She’d been about to ask their destination, but this was a more important question.

“You’re from Earth?”

The screen vanished and the man walked back from the far end of the lifeboat, which was only several long strides away. He stood in front of her, looking down, and nodded.

Earth was just one of thousands and thousands of inhabited worlds, an average little planet with no distinguishing features—or even distinguished features. Since leaving her native planet, almost everyone Kiru had met claimed to be from Earth. The boss, Grawl, James, and now this man. But they were all men. They could all have been lying.

Kiru had been very nervous at first, but now that the man was so close that she could look up his nose and see his nasal hairs needed a trim, he wasn’t so intimidating, and she was no longer scared. Even his nose hairs were white, as were his eyebrows and lashes.

“Do you have a name?” she asked.

“Plenty of them,” he said. “Unlike you.”

“Do you have a name I can call you?” she asked.

“Eliot Ness,” he said.

There was something familiar about the man. Kiru had never seen him before, or at least not the way he looked now. But appearances could be changed, and no one was ever who they seemed to be.

In retrospect, she knew how much the boss had altered during the voyage from Clink to Hideaway, although she was now unable to picture him in any of his guises. That must have been part of his masquerade, to block the memory of anyone who saw him. He might not have changed at all, but he had controlled Kiru’s perception of his appearance: He had never been an old man, but he had made her believe that he was.

Despite his ability to transform himself, she felt sure Eliot Ness wasn’t the pirate boss.

Neither was he Grawl. Because if he was, Kiru would have lost her mind by now. Literally. And Grawl would have claimed her body.

She also knew that he wasn’t James. Because he would also have claimed her body, although in a much more pleasant and far less fatal way.

James was outside the lifeboat when the hatch had closed, by which time Eliot Ness was already inside. James was gone, dead and gone, dead and gone and forgotten.

“You should put something on,” said Eliot Ness.

“I haven’t got any clothes,” Kiru told him. “I haven’t got anything. I was a prisoner on a convict ship. That was a convict ship we left, wasn’t it?”

“Depends on your perspective.”

“From where I was, there wasn’t much of a perspective. Were you locked up?”

“Depends on your definition of ‘locked up.’ ”

“If you weren’t a prisoner, you must have been working on the ship.”

“Working? Me! You think I do manual labour?”

“How should I know? Are you going to tell me what you were doing on board?”

“You wouldn’t believe me.”

She wondered how he knew.

“As I told you, Kiru, we’re in this together. We’ve got to be friends.”

She looked around again for a weapon.

“Or at least not enemies,” Eliot Ness added. He stepped back, reached up to the bulkhead, and part of the wall slid away. Leaning inside, he took something out, threw it to her. “Not very flattering, but they’ll fit almost every known race in the galaxy.”

Kiru unfolded what he’d given her. It felt warm to the touch but looked like a huge plastal bag.

“Aren’t you going to put it on?” he asked.

“Not with you watching.”

“But you’re already naked.”

“So?”

Eliot Ness shrugged, then turned his back.

Kiru couldn’t work out where to begin. There didn’t seem to be any sleeves or legs or neck. The garment clung to her as she examined it. When she tried to pull away, it moulded itself to her skin. She twisted to free herself but instead became more entangled. The thing slid up, around, over, and suddenly she was no longer naked.

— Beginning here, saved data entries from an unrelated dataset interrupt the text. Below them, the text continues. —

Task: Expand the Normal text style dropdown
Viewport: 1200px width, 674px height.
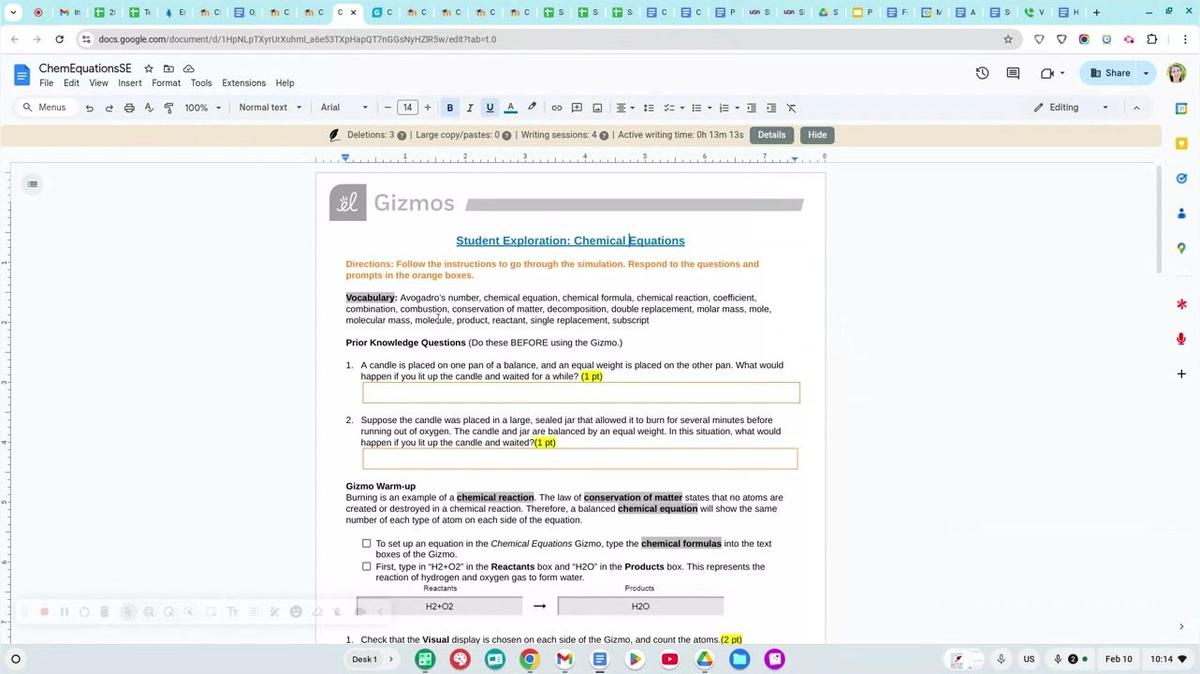Action: (x=270, y=108)
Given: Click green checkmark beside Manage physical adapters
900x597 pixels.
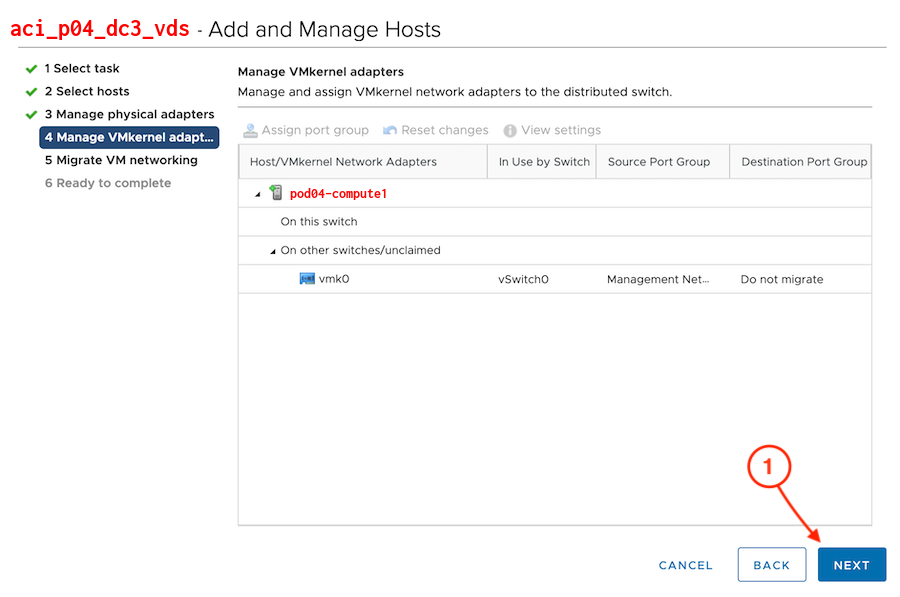Looking at the screenshot, I should [31, 115].
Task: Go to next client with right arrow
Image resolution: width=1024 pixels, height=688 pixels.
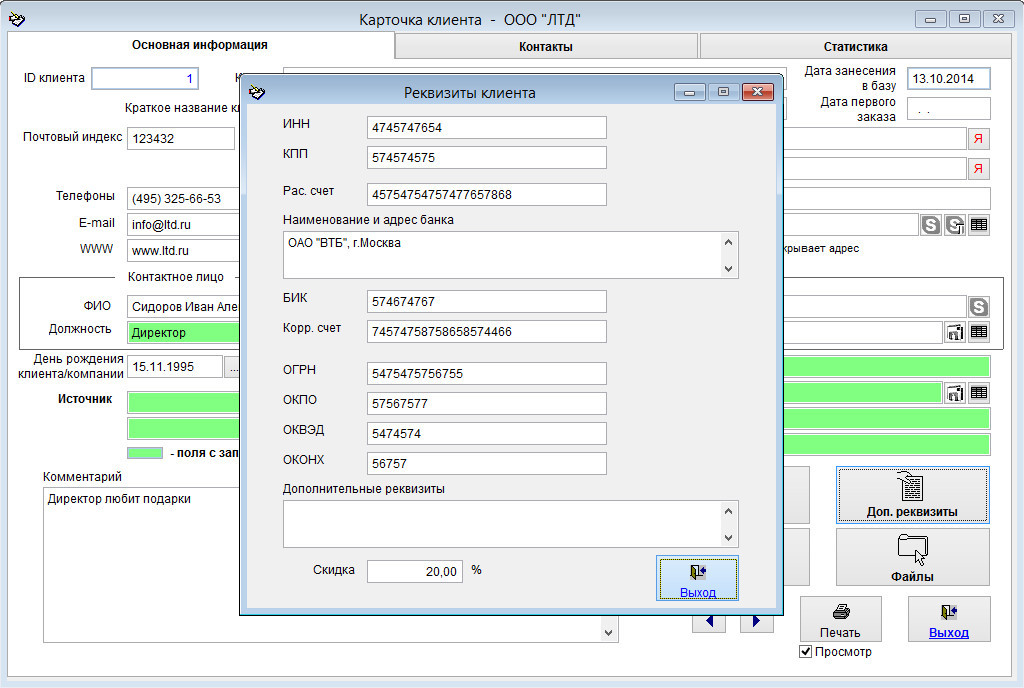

It was looser than a bodysuit, but even more comfortable, supporting her where she felt weak, warming her where she was cool. She was completely covered from toe to head, with only her face and hands exposed.

“Um,” she said. “Um, um, um, um, ummmmmm.”

“It’s called a symsuit,” said Eliot Ness, as he took out another and unbuttoned his jacket.

“You’re already dressed. Why do you need one?”

“Because I prefer survival to annihilation. The suits will slow our metabolism and allow us to live longer.”

Kiru didn’t want to turn her back on him, but neither did she want to watch him undress. As he took off his clothes, she looked away.

“What are they made of?” she asked, running her fingers across the strange material. It had felt cold and hard at first; now it was warm and soft.

“That’s like asking what are we made of.”

“You mean they’re… alive ?”

“It’s better than wearing something dead. People used to do that, did you know? They wore dead animals. Leather and fur.”

“This is some kind of animal ? Some kind of alien animal? Is it dangerous? Could it eat me?”

“More like a plant than an animal. It won’t eat you, but you could eat it. They’re dormant until they come into contact with a living creature, then they start to interact, working symbiotically with your body.”

Kiru glanced around. Eliot Ness was dressed in his own colourless symsuit. Only his face remained visible, his long white hair covered by the fabric. His hair wasn’t that colour because of his age. He was old, of course. Everyone was old to Kiru. But he wasn’t old old, really old, not the way the boss had pretended to be.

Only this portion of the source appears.